Many had cultivated provision grounds during slavery, producing food for their families and, in some cases, for local markets. Those plots represented more than places of cultivation. They represented knowledge, independence, resilience and hope. Yet Emancipation did not bring a broad transfer of ownership of the lands they had worked, nor a meaningful programme of land redistribution that would allow formerly enslaved families to establish secure and independent livelihoods.
Many of Jamaica’s rural settlements emerged not from deliberate planning or strategic investment, but from necessity. In time, thousands of freed people became ‘squatters’ –not because they rejected the law, but because the economic settlement following Emancipation was not focused on helping the people access land on which to build homes, raise families and earn a living. Communities grew where land could be found, often far from markets, infrastructure and public services. 
It reminds us that if disadvantage was created through deliberate historical decisions, it can also be reduced through deliberate public policy.
History leaves more than monuments. It leaves institutions, patterns of land ownership, and economic relationships. It even leaves a physical geography of opportunity and disadvantage.
These costs rarely appear in national accounts. Yet they reduce productivity, discourage investment, and diminish quality of life every single day.
Development policy often responded to these challenges through isolated projects rather than integrated planning. Each intervention has value, but none on its own is transformative.
Nearly two centuries after Emancipation, rural Jamaica cannot depend on chance. It cannot depend on prosperity gradually finding its way into every valley and hillside, nor on isolated projects that address one problem while leaving others untouched. If history helped create these inequalities, deliberate public policy must help dismantle them.
That requires a different philosophy of development.

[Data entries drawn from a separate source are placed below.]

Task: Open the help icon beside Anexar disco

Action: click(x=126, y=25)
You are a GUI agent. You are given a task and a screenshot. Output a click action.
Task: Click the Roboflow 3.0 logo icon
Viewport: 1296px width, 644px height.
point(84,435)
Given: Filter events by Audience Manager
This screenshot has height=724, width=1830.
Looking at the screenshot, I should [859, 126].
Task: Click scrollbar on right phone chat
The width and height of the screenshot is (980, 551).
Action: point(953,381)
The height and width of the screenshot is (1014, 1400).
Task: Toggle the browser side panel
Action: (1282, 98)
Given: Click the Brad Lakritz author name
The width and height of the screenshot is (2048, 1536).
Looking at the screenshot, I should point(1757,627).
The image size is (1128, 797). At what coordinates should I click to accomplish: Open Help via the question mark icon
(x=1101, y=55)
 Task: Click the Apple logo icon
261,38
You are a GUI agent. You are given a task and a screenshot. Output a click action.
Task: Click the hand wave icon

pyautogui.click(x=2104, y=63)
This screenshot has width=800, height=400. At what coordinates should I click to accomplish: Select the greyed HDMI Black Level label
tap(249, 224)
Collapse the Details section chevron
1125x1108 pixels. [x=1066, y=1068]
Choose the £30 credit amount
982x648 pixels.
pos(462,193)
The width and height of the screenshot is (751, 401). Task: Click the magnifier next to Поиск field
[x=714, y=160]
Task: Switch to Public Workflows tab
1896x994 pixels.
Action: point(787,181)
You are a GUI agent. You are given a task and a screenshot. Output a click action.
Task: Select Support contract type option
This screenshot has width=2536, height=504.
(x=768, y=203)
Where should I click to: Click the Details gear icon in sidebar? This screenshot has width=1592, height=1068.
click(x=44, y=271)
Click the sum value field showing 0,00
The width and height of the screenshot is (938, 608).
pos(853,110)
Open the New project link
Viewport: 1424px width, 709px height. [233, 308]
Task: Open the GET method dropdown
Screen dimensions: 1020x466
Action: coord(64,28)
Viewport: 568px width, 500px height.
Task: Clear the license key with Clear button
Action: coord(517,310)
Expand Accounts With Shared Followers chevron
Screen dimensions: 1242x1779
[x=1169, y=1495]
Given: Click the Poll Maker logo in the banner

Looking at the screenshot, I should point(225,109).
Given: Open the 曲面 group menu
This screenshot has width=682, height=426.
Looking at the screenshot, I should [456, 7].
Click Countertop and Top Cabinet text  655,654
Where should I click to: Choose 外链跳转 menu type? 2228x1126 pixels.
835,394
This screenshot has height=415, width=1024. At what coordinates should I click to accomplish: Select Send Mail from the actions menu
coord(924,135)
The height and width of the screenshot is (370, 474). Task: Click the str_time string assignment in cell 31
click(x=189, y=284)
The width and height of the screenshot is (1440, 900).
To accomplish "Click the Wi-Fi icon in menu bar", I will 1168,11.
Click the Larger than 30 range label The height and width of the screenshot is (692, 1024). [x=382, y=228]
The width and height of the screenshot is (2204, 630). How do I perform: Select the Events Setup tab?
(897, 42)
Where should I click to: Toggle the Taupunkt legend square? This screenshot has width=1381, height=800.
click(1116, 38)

It requires reparatory development.
Reparatory development begins with a simple proposition: if historical injustice helped shape today’s inequalities, then public policy should consciously work to reverse them. It asks not only, where is investment needed? but also, where has history left the greatest deficits?
Communities that have experienced generations of underinvestment often require sustained attention if they are to enjoy the same opportunities as those that have benefited from decades of infrastructure, public services and economic activity.
In that sense, reparatory development complements Jamaica’s pursuit of international reparations. The call for reparations rightly seeks acknowledgement of historical wrongs and compensation for the wealth extracted through slavery. But reparatory justice should also shape how we use national resources.
Every road that reconnects an isolated farming community, every modern water system that frees families from chronic scarcity, every broadband connection that allows a young entrepreneur to compete globally, every school strengthened, every community centre transformed into a hub for learning, enterprise and culture, becomes part of a broader national project of repair.
Reparatory development is about finally giving many rural communities what history denied them – a fair opportunity to prosper.
That is what completing Emancipation looks like - repairing, through deliberate national action, the inequalities that history left behind.
Emancipation abolished slavery. Reparatory development completes Emancipation.